Le Roi passa, la main sur le pommeau d'or de sa canne d'ébène.

Le jeune Albert de Sancé avait eu une inspiration suprême.

– Sire, avait-il crié, levez les yeux. Vous verrez au plafond de Versailles le chef-d'œuvre de mon frère l'artisan. Il l'a peint pour votre gloire...

Un rayon rouge du soleil couchant venait des fenêtres et illuminait, là-haut, le dieu Mars dans son char tiré par les loups.

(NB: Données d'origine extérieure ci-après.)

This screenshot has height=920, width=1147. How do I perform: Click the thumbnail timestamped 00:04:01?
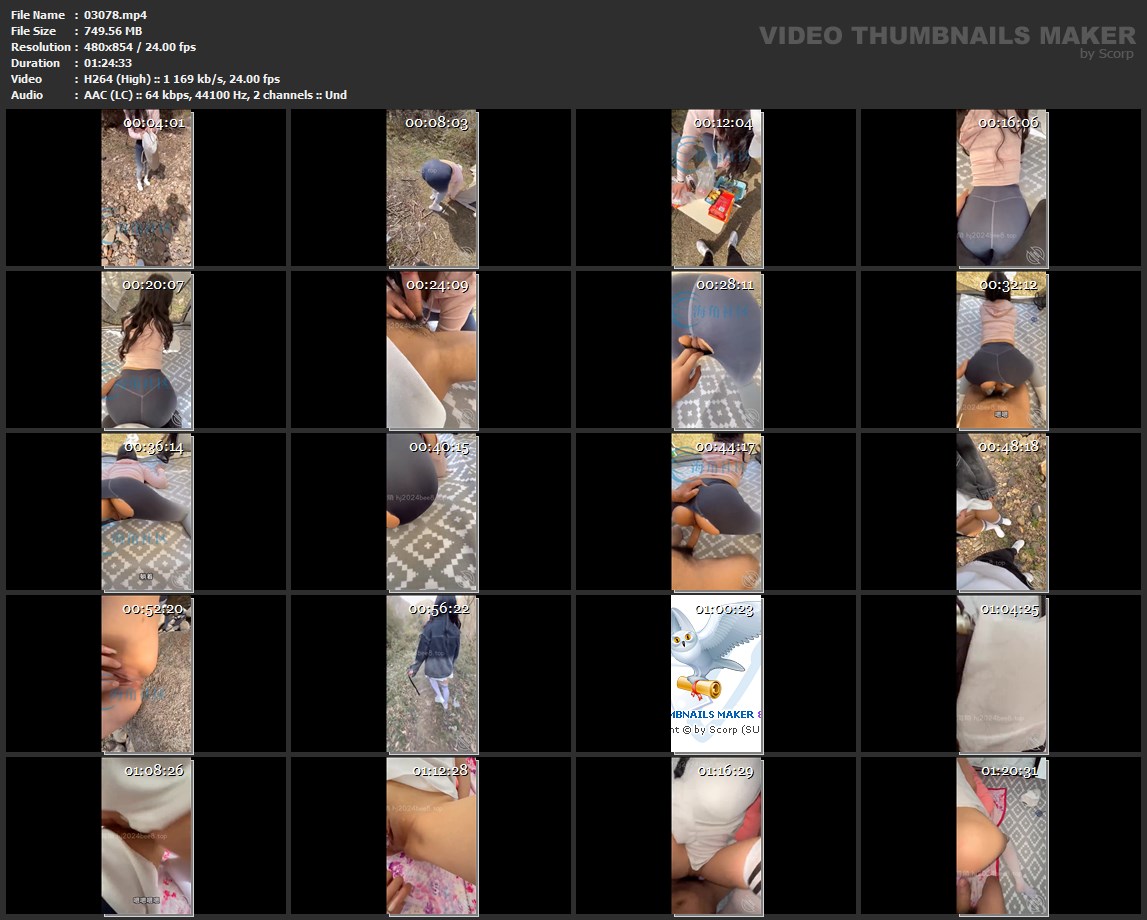point(146,188)
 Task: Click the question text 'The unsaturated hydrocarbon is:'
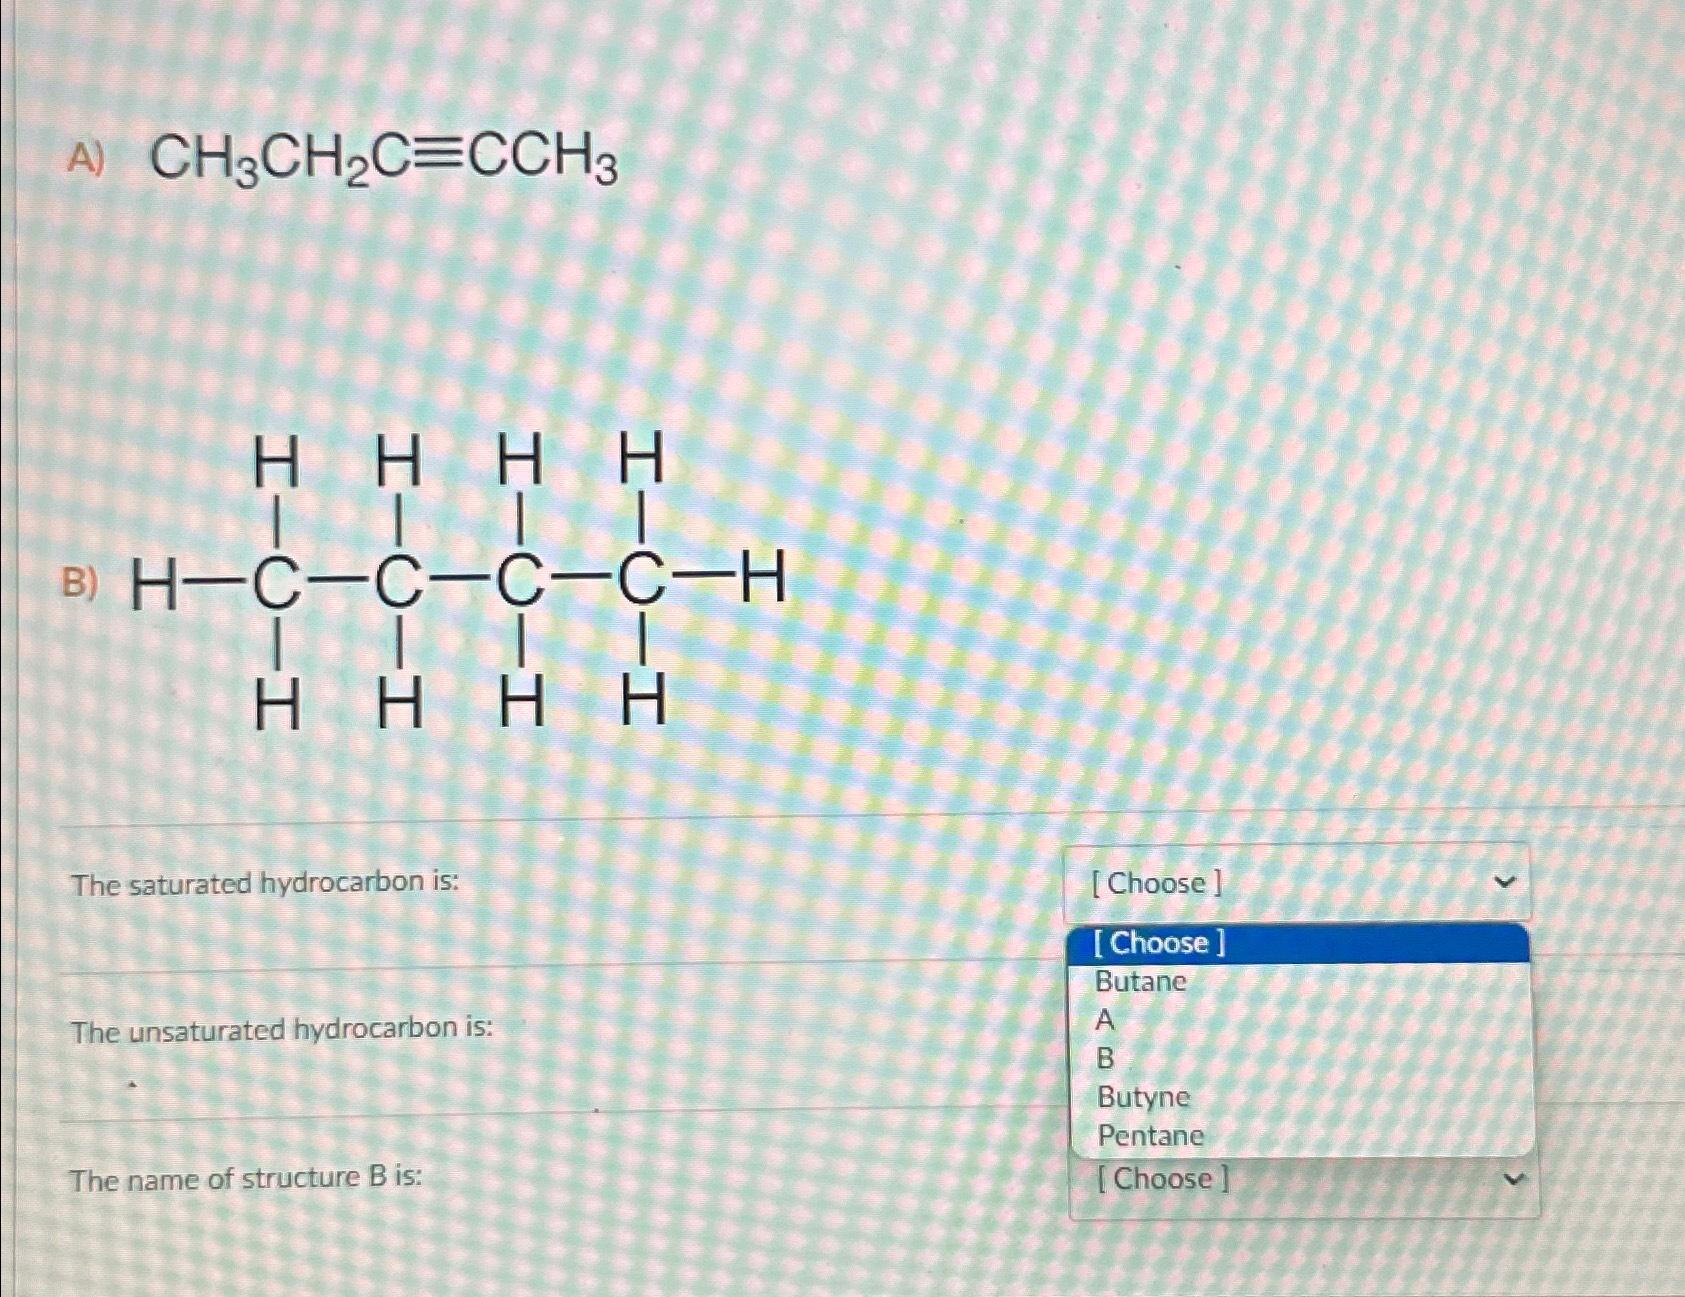tap(281, 1026)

Le Roi, immobile, restait songeur. L'expression de la beauté qu'il aimait, dut le rapprocher un instant du révolté aux mains calleuses qui l'avait bravé, lui faire découvrir, fugitif, un monde où la noblesse humaine prenait d'autres perspectives. Et puis son esprit pratique s'en voulut brusquement de faire disparaître l'ouvrier capable de faire surgir de telles merveilles. Les vrais artistes, ceux qui allaient au-delà des recettes apprises, étaient rares. Pourquoi le responsable des travaux de Versailles, M. Perraut, ne l'avait-il pas averti du talent de celui-ci qu'on venait de condamner sans jugement ? Dans l'effroi causé par l'émeute, devant la colère du Roi, personne n'avait osé intercéder pour le mutin. Le Roi dit brusquement :

– Il faut surseoir à l'exécution. Nous voulons examiner le cas de cet homme...

Il se tourna vers M. de Brienne, lui dicta un ordre de grâce. Les deux frères, toujours à genoux, l'entendirent commenter.

– ...Il faudrait qu'il travaillât dans les ateliers de M. Le Brun.